Message-ID: <339F5ABD.36F4@mind.net> Date: Wed, 11 Jun 1997 18:11:09 -0800 From: "B. Diamond" <mailto:bdiamond@mind.net> Subject: Re: average American's perception of the US role in the 1st To: mailto:DEVEL-L@AMERICAN.EDU
V. Dimitroff wrote:> > Could you provide us with an example in the animal world where one
> > animal or group of animals lay claim to more possessions/resources than
> > others, thereby depriving the rest of the animal world?
>
> Well, pretty much everywhere the stronger <eat> more than the weaker,
> and unless food is extremely abundant (it rarely is) the rest are
> "deprived" of this resource.
And yet the strong only eat/consume what they can at the moment; they don't amass food/resources they take/use what they can, whereas we have CEO's with multi-million dollar annual salaries that have to hire financial planners to properly "manage" their wealth. Tell me, how do you spend $10 million a year?

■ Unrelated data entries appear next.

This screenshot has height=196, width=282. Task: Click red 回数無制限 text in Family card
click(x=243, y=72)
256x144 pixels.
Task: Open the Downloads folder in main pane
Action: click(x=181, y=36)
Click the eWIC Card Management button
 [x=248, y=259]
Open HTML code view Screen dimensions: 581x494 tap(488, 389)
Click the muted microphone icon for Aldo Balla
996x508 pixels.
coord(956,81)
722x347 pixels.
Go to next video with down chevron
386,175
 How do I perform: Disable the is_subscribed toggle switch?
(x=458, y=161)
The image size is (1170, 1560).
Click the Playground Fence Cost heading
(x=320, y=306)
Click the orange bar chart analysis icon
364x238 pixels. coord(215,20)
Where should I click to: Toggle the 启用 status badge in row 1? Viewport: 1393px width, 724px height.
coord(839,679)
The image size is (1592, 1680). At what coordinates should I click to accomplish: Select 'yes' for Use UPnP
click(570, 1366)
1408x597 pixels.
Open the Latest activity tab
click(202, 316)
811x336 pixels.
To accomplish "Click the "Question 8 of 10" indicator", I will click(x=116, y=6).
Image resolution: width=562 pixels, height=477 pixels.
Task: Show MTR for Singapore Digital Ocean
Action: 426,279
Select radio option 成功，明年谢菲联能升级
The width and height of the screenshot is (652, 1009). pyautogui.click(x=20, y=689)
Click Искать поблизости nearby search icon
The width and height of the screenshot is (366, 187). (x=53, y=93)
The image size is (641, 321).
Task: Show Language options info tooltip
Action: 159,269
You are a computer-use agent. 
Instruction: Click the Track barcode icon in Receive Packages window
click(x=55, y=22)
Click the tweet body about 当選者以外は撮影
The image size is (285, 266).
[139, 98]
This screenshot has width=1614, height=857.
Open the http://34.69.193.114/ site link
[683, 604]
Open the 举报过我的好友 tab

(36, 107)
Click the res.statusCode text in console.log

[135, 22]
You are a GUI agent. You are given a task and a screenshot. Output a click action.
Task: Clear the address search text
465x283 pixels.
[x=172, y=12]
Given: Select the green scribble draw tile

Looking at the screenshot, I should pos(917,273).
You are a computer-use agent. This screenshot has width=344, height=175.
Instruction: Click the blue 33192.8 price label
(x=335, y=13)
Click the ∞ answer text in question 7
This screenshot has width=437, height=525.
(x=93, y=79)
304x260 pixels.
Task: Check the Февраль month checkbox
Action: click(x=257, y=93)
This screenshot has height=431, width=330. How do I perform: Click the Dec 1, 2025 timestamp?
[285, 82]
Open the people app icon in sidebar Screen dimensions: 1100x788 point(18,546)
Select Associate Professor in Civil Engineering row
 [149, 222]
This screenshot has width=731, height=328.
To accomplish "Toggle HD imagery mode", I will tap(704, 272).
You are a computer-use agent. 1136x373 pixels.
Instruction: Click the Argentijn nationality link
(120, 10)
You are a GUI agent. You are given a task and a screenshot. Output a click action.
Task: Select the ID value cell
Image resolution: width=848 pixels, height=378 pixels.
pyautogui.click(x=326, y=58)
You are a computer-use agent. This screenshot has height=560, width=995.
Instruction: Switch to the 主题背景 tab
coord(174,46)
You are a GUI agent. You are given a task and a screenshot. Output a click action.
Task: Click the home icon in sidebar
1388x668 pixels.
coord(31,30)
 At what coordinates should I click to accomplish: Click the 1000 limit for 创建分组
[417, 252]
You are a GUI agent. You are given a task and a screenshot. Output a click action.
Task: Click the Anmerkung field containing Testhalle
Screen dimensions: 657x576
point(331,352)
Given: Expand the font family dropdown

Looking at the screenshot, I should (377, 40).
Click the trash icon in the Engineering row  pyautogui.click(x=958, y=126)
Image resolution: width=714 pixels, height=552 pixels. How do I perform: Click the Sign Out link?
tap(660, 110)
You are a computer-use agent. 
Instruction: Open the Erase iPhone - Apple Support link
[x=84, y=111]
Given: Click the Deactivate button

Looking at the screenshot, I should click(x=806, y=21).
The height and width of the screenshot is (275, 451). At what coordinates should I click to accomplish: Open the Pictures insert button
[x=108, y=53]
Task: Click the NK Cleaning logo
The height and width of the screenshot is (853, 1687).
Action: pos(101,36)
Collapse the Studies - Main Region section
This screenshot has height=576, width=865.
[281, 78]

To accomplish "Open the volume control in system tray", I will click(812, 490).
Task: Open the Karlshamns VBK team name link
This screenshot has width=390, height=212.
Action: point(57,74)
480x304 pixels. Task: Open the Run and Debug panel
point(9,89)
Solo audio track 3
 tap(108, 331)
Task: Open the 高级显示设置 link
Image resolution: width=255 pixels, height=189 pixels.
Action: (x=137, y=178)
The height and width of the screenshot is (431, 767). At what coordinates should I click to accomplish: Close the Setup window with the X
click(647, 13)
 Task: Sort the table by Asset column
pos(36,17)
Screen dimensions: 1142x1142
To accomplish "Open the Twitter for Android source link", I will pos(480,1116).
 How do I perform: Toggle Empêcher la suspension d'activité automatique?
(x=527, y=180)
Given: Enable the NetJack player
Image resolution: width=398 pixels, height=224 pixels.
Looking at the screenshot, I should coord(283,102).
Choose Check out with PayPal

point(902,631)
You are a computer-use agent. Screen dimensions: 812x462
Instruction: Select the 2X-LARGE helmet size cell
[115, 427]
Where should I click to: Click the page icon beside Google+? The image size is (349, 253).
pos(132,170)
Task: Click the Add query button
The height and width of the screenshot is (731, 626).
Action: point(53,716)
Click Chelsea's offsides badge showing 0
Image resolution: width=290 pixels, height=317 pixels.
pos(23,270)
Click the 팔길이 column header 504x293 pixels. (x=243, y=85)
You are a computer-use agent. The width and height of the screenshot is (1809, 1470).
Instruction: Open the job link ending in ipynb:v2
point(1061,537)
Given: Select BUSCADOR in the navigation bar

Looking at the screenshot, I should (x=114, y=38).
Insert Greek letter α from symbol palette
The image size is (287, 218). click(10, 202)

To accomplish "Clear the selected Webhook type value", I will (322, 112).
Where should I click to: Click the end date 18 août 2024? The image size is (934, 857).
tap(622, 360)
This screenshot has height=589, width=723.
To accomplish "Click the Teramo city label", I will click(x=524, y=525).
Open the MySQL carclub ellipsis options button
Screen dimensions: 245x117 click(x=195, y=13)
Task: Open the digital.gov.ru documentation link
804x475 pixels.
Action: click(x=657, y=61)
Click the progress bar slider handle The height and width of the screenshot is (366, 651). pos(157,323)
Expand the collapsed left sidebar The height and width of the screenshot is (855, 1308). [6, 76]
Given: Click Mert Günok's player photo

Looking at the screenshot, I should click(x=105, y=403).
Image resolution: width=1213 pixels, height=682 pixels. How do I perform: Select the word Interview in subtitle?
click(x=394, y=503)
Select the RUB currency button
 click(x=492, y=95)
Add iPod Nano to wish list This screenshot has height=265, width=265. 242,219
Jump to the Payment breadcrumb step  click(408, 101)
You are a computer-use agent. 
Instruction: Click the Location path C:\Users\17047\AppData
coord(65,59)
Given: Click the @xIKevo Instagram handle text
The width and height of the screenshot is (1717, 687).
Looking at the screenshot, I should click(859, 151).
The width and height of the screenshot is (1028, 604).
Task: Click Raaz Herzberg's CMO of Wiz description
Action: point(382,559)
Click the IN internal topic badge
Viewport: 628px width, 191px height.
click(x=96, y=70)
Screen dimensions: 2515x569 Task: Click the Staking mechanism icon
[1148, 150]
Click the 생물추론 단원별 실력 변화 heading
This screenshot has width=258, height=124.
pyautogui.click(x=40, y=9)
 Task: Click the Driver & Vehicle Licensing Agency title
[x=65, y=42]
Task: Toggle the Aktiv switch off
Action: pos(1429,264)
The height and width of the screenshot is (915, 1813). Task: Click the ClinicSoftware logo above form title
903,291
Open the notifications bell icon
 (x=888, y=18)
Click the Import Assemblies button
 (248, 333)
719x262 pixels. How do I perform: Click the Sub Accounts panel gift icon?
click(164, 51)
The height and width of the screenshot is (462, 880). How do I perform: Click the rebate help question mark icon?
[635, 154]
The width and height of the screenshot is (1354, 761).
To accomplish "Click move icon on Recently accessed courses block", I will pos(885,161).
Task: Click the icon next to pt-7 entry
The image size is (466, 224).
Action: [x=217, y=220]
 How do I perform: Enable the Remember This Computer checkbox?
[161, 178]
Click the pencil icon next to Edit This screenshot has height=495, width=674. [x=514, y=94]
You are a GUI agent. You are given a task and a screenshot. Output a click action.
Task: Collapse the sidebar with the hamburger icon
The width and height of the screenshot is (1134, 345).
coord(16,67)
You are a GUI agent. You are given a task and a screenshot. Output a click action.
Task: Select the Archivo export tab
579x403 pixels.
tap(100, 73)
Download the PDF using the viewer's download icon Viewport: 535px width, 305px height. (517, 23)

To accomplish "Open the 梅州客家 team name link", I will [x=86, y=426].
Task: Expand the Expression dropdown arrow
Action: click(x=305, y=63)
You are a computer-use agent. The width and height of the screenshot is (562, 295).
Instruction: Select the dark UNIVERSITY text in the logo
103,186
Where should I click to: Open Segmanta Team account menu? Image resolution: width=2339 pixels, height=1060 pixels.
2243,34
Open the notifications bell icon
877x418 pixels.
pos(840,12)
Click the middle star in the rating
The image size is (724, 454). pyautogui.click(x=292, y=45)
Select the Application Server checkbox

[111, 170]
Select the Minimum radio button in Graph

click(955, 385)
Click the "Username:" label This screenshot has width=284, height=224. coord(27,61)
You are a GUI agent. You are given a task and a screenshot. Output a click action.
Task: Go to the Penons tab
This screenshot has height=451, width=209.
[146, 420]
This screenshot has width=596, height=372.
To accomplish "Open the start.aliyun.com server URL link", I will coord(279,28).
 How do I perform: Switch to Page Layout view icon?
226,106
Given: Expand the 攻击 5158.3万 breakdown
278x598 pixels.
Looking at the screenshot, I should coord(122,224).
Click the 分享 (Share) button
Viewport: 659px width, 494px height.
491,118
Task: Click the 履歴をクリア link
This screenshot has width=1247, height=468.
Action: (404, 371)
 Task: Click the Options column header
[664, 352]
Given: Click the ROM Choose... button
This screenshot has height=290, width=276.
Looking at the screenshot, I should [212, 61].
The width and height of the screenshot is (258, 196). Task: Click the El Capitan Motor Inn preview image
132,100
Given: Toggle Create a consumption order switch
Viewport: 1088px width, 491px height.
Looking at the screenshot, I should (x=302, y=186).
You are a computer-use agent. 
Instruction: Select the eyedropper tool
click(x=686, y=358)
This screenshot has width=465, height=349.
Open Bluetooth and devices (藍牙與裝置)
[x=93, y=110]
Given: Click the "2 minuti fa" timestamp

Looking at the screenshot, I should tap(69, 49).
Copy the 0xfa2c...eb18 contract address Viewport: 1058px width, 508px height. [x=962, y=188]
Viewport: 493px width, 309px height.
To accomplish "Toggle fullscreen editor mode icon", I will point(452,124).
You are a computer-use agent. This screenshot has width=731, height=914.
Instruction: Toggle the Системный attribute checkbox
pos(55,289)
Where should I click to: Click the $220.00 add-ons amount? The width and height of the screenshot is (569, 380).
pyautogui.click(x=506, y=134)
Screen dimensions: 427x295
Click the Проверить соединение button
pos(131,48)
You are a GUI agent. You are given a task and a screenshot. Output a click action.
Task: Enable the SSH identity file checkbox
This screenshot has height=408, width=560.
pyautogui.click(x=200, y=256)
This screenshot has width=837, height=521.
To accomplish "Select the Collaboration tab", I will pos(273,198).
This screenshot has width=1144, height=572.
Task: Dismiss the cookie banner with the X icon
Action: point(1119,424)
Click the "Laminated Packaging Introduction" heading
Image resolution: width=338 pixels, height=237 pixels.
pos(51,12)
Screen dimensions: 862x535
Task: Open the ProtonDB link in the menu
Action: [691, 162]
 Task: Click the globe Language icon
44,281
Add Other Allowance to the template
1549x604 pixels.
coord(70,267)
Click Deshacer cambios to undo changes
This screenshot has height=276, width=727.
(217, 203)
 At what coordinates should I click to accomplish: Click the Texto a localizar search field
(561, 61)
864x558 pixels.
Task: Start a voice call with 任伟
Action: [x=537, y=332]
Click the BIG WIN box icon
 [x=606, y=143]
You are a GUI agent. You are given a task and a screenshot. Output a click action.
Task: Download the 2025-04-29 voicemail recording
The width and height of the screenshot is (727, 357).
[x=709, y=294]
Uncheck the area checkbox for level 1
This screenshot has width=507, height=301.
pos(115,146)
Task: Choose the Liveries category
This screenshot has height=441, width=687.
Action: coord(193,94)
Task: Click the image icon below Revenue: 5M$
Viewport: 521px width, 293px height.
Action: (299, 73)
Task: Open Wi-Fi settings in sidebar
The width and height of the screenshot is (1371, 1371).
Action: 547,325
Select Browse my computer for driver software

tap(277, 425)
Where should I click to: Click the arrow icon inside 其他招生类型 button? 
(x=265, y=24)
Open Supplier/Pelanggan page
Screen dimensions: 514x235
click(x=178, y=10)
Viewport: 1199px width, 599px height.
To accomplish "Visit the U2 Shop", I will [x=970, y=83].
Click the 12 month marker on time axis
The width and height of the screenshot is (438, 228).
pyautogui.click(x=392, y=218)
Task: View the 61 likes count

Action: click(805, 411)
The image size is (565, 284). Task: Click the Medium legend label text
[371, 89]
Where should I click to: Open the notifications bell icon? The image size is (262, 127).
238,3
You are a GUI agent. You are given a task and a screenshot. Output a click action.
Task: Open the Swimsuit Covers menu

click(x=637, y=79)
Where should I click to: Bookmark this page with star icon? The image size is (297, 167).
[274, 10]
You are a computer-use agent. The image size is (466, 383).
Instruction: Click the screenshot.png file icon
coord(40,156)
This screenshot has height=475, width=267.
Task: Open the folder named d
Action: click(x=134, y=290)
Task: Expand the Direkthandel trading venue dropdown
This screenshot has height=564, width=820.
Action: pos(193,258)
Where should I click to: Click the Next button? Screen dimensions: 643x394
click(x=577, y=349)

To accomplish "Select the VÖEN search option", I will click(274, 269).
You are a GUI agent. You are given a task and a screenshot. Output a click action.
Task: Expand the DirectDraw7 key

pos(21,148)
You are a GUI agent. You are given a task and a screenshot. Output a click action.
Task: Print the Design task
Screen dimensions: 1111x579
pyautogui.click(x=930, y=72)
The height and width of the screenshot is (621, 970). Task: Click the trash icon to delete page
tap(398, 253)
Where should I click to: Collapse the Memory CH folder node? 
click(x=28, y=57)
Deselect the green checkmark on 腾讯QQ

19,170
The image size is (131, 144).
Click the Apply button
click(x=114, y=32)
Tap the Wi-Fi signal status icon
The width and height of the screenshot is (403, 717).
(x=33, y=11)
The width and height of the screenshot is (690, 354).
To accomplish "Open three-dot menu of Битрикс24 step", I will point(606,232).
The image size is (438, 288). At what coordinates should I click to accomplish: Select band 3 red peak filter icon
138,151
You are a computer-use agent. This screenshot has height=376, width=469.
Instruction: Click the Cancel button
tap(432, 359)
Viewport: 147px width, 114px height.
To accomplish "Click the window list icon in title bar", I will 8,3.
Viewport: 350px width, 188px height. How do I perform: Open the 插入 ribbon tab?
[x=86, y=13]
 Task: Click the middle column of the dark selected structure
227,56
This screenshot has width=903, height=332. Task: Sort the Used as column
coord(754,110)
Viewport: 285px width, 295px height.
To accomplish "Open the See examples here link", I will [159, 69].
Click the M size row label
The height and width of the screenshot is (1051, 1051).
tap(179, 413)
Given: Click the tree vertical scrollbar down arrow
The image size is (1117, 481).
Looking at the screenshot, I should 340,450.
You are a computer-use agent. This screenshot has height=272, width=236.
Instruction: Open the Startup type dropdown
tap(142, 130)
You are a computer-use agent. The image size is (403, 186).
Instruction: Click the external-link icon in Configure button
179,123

> The term "depriving" implies one was <entitled> to something: entitled
> by Whom? Through what Law or other "entitlement" mechanism? Wasn't
> the
> <earning>, <achieving through effort>, or <in exchange=sacrifice> the
> most natural and efficient, and therefore moral and fair mechanism?
Could you explain how a child born into the Rockerfeller family "earned" or "achieved through effort" an inheritence greater than the GNP of most developing nations?
How does this relate to development and technology transfer? Because the World Bank is funded (in part)--and therefore beholden to--the "mega-rich" who want a return on their capital investment; whether this means overwhelming a country with a debt it struggles to repay while the majority of the nation's citizenry suffer to make a few people rich (i.e. Mexico, Brazil, Chile, Peru, Nairobi, Kenya, etc., etc., etc.)